According to the Financial Times, Nelson was “the real mastermind behind Reuters leap into electronic information services”. Business memoirs can be boring but he has avoided this by blending a basically chronological account with a shifting focus on a variety of topics. Along the way he introduces a diverse mix of personalities, from Maxwell and Murdoch to lesser-known figures such as Ronnie Waldman and Robert Escarpit. He has little use for the nisi bunkum approach towards those he writes of but presents his own considerable achievements with a well-managed modesty.
After retiring he got down to serious writing and in 1997 brought out War of the Black Heavens: The Battles of Western Broadcasting in the Cold War. The topic attracts me but I’ve not yet managed to get hold of the book. It was finished, by the way, in the house in Opio where the Nelsons have been spending part of the year since the early Nineties. Living here he eventually found a vocation as an historian of “the Anglo-Riviera".
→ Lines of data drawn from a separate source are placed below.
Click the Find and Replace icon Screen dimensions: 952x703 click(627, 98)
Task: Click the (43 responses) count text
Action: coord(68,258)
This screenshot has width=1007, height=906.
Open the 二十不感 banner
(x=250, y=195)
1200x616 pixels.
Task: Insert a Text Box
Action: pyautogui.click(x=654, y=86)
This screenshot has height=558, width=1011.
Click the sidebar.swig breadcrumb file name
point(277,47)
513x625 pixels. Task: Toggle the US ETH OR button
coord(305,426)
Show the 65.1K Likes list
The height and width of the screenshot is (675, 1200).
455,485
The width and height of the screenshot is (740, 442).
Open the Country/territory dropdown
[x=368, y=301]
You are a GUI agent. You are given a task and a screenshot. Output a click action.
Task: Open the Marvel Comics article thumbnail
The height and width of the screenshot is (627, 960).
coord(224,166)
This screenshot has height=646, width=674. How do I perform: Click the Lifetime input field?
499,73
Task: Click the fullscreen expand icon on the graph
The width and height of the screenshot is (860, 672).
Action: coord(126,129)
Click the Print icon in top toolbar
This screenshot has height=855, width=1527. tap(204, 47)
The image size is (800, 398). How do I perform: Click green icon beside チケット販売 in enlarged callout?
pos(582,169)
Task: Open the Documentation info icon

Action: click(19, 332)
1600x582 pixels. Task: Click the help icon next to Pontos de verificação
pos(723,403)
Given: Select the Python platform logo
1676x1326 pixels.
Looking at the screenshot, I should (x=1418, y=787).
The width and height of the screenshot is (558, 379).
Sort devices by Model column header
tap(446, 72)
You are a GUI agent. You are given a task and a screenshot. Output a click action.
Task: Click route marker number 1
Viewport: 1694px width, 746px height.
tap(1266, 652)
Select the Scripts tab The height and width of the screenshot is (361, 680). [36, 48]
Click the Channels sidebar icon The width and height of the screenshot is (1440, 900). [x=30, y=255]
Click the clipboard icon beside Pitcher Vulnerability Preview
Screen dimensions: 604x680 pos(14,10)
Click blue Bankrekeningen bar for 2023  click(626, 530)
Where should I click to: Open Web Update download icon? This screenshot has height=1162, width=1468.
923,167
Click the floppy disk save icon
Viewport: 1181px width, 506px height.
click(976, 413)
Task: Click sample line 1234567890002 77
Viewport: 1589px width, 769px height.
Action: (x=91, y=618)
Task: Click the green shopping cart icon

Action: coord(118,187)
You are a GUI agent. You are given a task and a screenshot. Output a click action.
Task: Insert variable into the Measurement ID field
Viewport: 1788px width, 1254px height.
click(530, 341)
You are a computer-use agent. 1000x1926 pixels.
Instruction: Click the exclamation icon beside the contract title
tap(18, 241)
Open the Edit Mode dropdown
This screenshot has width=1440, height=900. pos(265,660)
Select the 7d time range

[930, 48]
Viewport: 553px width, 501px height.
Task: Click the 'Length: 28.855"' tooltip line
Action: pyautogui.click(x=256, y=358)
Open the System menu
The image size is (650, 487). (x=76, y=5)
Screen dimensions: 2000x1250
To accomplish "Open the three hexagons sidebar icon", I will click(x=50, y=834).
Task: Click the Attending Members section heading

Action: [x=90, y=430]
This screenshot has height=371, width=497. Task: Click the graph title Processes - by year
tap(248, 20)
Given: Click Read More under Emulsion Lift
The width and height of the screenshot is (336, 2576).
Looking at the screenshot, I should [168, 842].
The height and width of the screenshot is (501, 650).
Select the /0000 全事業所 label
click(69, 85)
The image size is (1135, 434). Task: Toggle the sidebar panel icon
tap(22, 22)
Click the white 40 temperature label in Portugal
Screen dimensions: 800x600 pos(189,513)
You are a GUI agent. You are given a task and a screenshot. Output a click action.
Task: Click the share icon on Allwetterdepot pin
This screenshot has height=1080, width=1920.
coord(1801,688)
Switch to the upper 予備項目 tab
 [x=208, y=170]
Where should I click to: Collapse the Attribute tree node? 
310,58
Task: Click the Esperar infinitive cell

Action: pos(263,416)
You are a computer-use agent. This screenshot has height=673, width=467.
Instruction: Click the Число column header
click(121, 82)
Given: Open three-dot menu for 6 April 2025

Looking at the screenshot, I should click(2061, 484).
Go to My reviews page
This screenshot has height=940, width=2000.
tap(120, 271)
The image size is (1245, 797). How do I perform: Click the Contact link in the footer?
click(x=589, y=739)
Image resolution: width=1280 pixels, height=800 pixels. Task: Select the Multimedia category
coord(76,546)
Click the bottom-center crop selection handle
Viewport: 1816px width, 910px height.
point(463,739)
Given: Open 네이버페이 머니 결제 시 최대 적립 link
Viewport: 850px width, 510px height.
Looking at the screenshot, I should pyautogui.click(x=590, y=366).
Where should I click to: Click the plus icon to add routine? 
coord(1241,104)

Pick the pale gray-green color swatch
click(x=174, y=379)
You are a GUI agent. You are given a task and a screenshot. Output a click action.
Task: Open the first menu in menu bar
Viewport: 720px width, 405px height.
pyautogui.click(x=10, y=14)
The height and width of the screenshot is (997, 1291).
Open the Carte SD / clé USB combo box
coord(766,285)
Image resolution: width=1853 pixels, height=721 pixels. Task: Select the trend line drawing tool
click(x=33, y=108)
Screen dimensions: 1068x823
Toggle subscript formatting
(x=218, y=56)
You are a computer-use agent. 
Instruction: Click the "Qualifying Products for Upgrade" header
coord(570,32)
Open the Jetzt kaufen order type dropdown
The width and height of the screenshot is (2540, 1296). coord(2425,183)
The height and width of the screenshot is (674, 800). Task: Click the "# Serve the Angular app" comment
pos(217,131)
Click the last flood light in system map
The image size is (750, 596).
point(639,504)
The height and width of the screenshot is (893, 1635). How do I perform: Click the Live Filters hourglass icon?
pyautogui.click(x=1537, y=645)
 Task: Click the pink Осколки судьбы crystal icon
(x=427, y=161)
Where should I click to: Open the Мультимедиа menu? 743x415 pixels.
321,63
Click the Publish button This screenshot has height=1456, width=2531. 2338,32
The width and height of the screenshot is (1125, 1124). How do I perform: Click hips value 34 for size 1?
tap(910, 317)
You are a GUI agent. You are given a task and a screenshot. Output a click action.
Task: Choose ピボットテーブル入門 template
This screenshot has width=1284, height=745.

In 2001 he published Queen Victoria and the Discovery of the Riviera (reviewed in Reporter 86) which made a significant and innovative contribution to the well-tilled field of the Queen’s biography. Curiously, he now reveals, when he submitted his text for comment to Lady de Bellaigue, Registrar of the Royal Archives at Windsor, he was faced with marked disapproval: “Such was her negative reaction I could see the book might never be published.” He won out finally, though, and was pleased to be told that the present Queen “said it looked most interesting and took it to Balmoral for her summer holiday”. Seven years later there followed Americans and the Making of the Riviera (reviewed in Reporter 126). Again, a work based on much thorough research and, as I wrote at the time, “a plum cake of a book, full of tasty morsels”. One remarkable discovery in a Washington archive was that as the war ended Prince Louis II, earlier an enthusiastic schmoozer of Hitler, “vainly requested the US to annex Monaco as an American territory”.
As an old pro, Michael Nelson has a scrupulous eye for copy and, as usual, offers few nits to pick: the Bowes Lyon family name, though, acquires an unwanted final-s and in the text (though not in the index) we hear of a mysterious Colombia Journalism Review.